I cannot in good conscience say I am this super Christian who feels I should stick by my man no matter what.  It's not on my heart.  But I am hearing a call to change how I react to him.  And a call to patience and praise (the latter I do often, the first I suck at).  I also am reminded that I need to stay true to the wife I wish to be and that my husband has asked me to be.  It is my hope that in doing so, G will change, that God will help him change, and that our marriage will be saved.  

Some of this is simple, such as dressing in dresses and skirts more often since it is what G loves me in the most.  Some of it is harder, such as holding my tongue from lashing out when I feel hurt.  I am constantly amazed at the venom that can drip so easily from my tongue when I feel injured or slighted. 

I also plan to jump more eagerly into household tasks, such as laundry, cleaning, and baking (something I have slacked off on out of exhaustion from it all).  And to do so with a cheerful heart.  To realize that those small tasks are what make our house a home.  Too often I have felt resentful toward my role as housewife.  What at first was a fun game soon became tedious, as I constantly felt like a nag towards my husband reminding him to do things like a parent.  I've slowly earned the art of making him remember something without pointing it out bluntly.  (This doesn't always work, but he's working on it as well.)  The smiling happy housewife is who I want to be, and who I am sure G would appreciate in place of the resentful woman I often am. 

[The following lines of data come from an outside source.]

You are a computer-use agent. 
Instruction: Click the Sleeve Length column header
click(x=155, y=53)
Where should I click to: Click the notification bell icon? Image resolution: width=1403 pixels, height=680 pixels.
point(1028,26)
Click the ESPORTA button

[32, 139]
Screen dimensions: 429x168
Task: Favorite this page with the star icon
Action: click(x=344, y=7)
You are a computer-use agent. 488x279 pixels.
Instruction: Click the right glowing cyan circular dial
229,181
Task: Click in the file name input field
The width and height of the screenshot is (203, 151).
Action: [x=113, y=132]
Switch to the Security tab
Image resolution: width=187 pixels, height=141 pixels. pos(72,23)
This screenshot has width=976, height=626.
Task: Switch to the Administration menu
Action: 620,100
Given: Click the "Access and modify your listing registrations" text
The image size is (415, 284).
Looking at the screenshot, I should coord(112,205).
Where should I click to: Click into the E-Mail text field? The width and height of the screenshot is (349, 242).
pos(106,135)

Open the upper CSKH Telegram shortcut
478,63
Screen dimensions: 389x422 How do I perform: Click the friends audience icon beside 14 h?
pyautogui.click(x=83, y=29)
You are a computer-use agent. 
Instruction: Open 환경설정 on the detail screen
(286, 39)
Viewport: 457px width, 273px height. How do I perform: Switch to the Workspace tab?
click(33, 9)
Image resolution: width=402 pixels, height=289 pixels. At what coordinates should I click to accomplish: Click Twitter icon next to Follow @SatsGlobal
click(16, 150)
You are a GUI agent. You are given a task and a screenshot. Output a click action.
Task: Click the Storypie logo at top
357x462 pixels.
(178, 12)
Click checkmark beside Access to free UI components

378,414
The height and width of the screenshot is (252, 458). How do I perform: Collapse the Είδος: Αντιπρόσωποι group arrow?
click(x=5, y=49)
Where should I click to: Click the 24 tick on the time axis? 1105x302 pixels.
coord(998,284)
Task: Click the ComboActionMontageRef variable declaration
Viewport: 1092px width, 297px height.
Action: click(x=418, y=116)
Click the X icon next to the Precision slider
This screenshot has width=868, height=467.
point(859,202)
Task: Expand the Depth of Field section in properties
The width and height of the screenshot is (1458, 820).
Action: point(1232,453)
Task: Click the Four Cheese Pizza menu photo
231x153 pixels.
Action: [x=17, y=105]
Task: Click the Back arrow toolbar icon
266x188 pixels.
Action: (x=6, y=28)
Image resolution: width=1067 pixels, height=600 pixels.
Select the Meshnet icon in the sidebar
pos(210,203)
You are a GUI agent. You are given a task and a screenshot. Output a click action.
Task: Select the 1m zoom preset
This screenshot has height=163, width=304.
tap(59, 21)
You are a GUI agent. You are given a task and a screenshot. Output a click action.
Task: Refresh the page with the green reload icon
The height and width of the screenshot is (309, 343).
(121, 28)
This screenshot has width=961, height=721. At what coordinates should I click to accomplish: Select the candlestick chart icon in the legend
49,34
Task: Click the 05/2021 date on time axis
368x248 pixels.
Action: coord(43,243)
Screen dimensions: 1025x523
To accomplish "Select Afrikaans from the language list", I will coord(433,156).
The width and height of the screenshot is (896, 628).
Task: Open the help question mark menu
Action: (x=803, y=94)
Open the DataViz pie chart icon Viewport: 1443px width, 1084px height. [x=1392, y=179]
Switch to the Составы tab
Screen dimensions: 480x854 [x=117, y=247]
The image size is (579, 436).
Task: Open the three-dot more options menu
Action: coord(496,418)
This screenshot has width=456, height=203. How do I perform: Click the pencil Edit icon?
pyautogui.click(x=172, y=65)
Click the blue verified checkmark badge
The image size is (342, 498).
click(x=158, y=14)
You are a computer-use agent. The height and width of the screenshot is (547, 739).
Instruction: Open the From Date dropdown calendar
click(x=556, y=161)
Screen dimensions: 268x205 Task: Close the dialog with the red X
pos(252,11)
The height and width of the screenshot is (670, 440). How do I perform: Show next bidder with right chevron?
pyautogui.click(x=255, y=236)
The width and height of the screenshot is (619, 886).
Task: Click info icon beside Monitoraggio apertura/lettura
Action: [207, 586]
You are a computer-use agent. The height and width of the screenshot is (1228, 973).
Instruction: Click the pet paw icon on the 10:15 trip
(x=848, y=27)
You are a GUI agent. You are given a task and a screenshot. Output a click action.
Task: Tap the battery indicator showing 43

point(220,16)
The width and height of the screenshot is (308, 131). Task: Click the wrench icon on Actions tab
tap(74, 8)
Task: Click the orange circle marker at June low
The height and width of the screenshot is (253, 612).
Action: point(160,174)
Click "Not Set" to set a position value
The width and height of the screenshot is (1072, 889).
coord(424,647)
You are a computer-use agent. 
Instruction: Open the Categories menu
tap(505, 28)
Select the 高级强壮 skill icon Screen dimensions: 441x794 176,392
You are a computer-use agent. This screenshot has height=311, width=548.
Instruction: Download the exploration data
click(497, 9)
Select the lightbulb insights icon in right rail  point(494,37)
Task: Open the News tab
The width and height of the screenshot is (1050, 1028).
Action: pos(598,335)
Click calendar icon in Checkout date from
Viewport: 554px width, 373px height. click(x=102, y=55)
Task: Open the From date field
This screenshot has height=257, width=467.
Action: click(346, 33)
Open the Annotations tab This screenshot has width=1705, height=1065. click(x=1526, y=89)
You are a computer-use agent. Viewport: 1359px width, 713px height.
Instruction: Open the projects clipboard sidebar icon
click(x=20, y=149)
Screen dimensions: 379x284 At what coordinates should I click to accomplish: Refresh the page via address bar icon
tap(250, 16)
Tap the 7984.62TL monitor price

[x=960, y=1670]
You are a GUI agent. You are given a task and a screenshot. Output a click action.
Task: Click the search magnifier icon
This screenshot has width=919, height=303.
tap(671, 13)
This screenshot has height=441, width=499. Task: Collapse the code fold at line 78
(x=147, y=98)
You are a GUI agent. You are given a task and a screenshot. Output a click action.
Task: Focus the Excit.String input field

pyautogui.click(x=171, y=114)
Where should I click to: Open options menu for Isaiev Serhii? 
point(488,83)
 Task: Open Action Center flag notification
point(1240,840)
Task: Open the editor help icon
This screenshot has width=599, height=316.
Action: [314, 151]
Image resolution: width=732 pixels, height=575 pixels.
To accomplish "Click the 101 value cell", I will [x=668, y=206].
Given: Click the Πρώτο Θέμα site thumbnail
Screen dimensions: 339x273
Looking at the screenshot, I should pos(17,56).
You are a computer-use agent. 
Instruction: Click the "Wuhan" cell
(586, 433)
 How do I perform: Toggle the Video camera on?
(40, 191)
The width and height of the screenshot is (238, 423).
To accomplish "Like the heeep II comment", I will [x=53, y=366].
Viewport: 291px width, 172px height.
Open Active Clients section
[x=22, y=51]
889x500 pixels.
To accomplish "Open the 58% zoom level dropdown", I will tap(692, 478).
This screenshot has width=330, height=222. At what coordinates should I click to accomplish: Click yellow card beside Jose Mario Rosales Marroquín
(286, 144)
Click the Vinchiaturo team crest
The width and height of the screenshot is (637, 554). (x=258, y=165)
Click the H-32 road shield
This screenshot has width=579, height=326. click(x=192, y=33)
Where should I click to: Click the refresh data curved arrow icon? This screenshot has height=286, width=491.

Garret will not have read either of these posts.  I've asked him not to, so that my changes are noticed of his accord, not because he read that I was doing it.  He respects my privacy immensely and has promised to abstain from the Memorial Day posts.  I first wrote all this on Memorial Day, and now Tuesday I have seen the fruit of changes already.  Garret has commented on how pretty I look (a dress yesterday and a full skirt with t-shirt today) and also on how ladylike I have been moving about the house and sitting.  I've also noticed that by holding my tongue, in thinking before I react I can generally calm myself.  On the times I have said something in a harsh manner I have self-corrected and apologized.  And I've prayed, which seems to center me and keep me calm.  

I want to say our marriage is still fine in the sense that I am not seeking a divorce.  I'm simply sharing the fact that I've felt lately at my wits end with the way things are and am looking to be the wife I set out to be, no matter what sort of husband G chooses to be.  I can only choose who I am, and so far so good.